No entanto, essas vozes e estratégias, por mais potentes que sejam, não podem ficar restritas à comunidade. Elas precisam ecoar e se transformar em ação política e direitos garantidos.
Da Rua à Política Pública, Um Chamado por Direitos
A mensagem que emerge do debate é inequívoca: na ausência de um Estado que cuida, trabalhadoras e trabalhadores do sexo desenvolvem sofisticados sistemas de apoio. Agora, o passo mais urgente é que o Estado e a sociedade finalmente se disponham a ouvir essas vozes e transformar suas experiências em políticas públicas eficazes e humanas — uma necessidade nascida do trauma e da resiliência.
As propostas apresentadas pelos participantes apontam um caminho claro e urgente:
Falar abertamente: A mudança começa com o fim do tabu.
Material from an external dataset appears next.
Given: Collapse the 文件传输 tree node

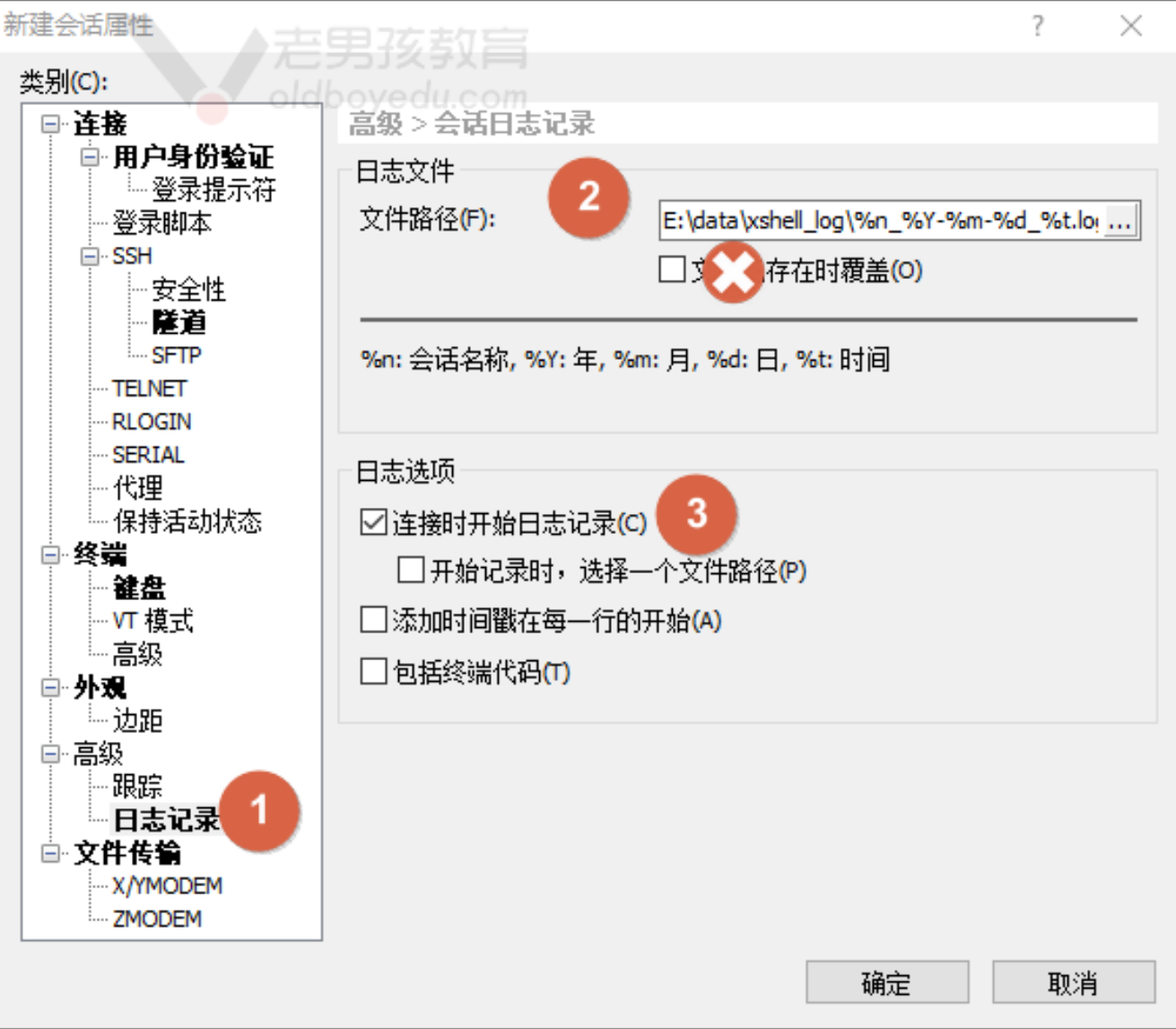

Nas palavras diretas de Val, é preciso "falar mais sobre sexo, falar mais sobre gozar, falar mais sobre dar o cu, dar o priquito". A comunicação honesta é a principal ferramenta contra o estigma.
Circular Informação: Assim como as substâncias circulam, a informação sobre saúde e redução de danos também precisa chegar a todos. "As informações também têm que estar circulando", defende Val.
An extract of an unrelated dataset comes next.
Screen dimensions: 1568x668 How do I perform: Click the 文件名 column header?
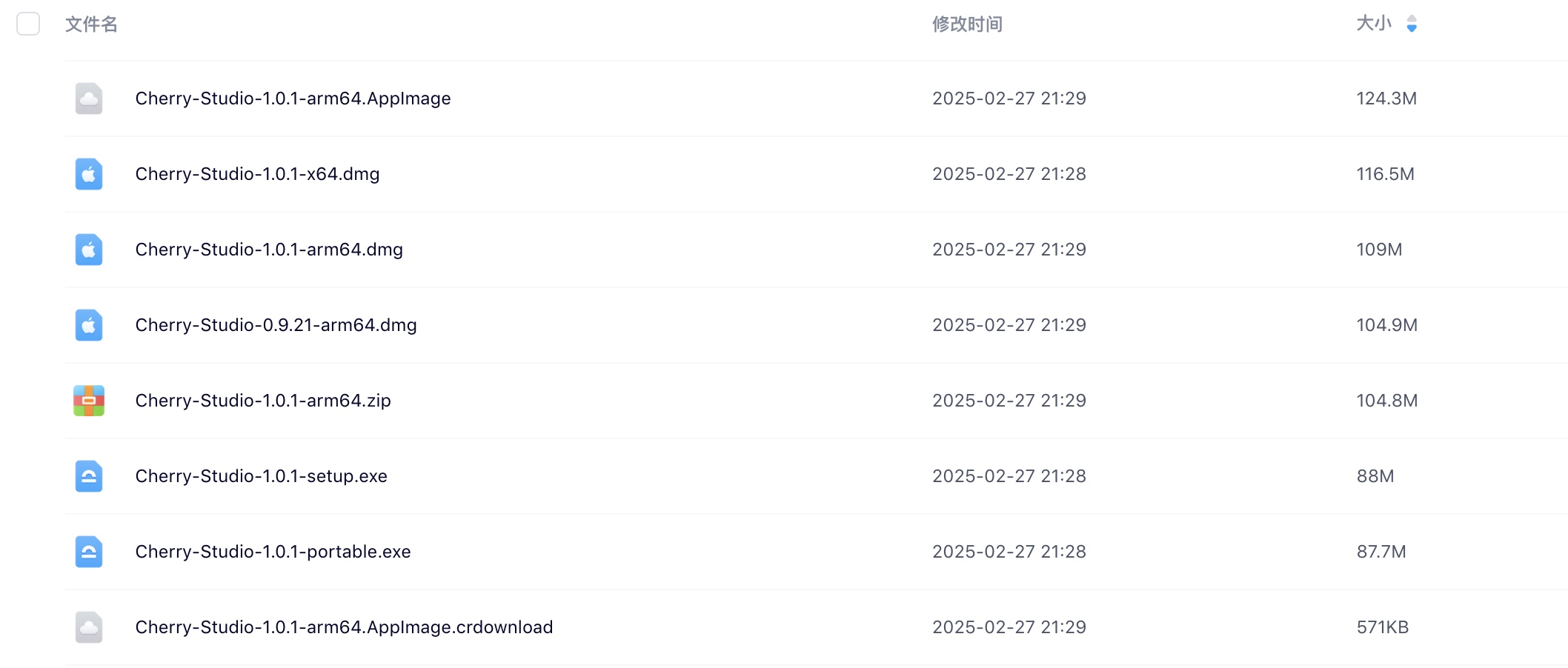[90, 24]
Reconhecer Direitos: O trabalho sexual precisa ser tratado como um direito. As políticas públicas devem ser desenhadas para alcançar essa população com dignidade, e não apenas com repressão.
Educar Clientes e Profissionais: A sensibilização não pode se restringir aos trabalhadores do sexo. É fundamental levar informação aos clientes e capacitar profissionais de saúde para que o cuidado seja oferecido de forma efetiva e livre de preconceitos.
As narrativas de Val, Marcelo e Gabriela são um chamado à ação. Elas nos lembram que por trás de cada estigma existe uma vida que pulsa, resiste e luta por dignidade. Ouvir essas histórias não é apenas um ato de empatia, mas um passo essencial para a construção de políticas que, em vez de apagar, finalmente visibilizem e protejam.